When Stephen Colbert says science has ruined Spider-Man, a Stanford engineer makes a video showing off his gecko-inspired gloves that proves the late-night TV host wrong.

Michael Franco
Freelancer Michael Franco writes about the serious and silly sides of science and technology for CNET and other pixel and paper pubs. He's kept his fingers on the keyboard while owning a B&B in Amish country, managing an eco-resort in the Caribbean, sweating in Singapore, and rehydrating (with beer, of course) in Prague. E-mail Michael.
Michael Franco
2 min read

Rarely do hosts of late-night talk shows have much to say about engineers from Cambridge and Stanford, but when the host is science-loving Stephen Colbert, things can definitely get interesting.

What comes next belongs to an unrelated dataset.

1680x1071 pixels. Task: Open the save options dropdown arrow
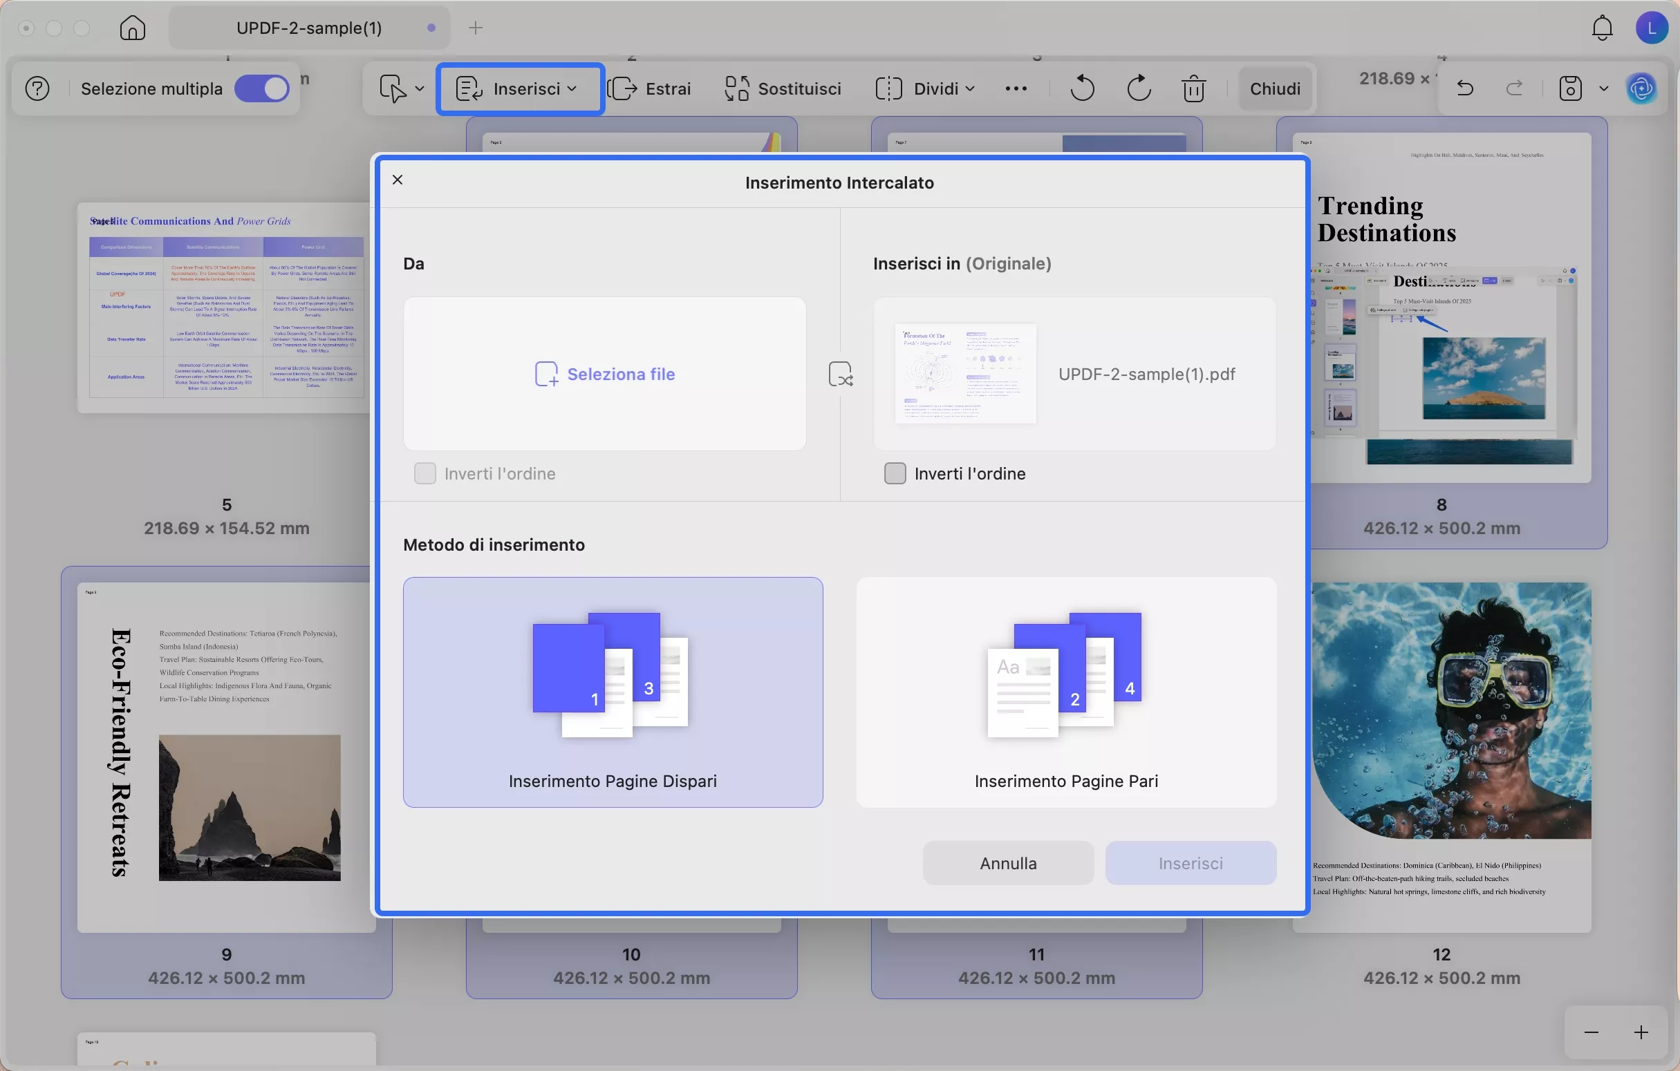[x=1604, y=89]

Last week, Cambridge University announced the results of a study saying that because the size of sticky pads on the feet of any animal that wants to climb a wall is directly proportional to the animal itself, there is a limit on the size of creatures that could climb walls like Spider-Man. And humans don't make the cut.

"If a human, for example, wanted to walk up a wall the way a gecko does, we'd need impractically large sticky feet, said Walter Federle, senior author of a paper on the topic that appeared in the journal PNAS. "Our shoes would need to be a European size 145 or a US size 114."

Colbert got ahold of the news and was naturally saddened.

"Science can be a real buzzkill," the host of CBS' "The Late Show" said during a monologue last week. "Just ask Pluto, which used to be a planet, or cocaine, which used to be a medicine. And the latest thing being ruined by science is Spider-Man." (Disclosure: CBS is the parent company of CNET.)

Not to be put down by Colbert or one-upped by Cambridge, a team of Stanford engineers released a video Wednesday that shows off technology they invented in 2014 that shows Spider-Man-like powers might just be possible after all.

Their invention consists of large pads called gecko gloves that mount on the hands and use 24 tiles coated with a unique adhesive. Because force is equally distributed over these pads, it allows a person to scale a wall -- not quite as smoothly and rapidly as Spider-Man, but steadily one step at a time. The pads adhere when force is applied to them, then release when that force is removed, so climbing is possible.

In the video, a Stanford representative demonstrates the device in action to an a capella version of the 1967 TV show "The Amazing Spider-Man" theme sung by The Stanford Mendicants.

"So there you go Colbert," he says. "Spider-Man is plausible."

OK, Mr. Late Show (and you folks at Cambridge). The sticky ball of spider goo is now in your court.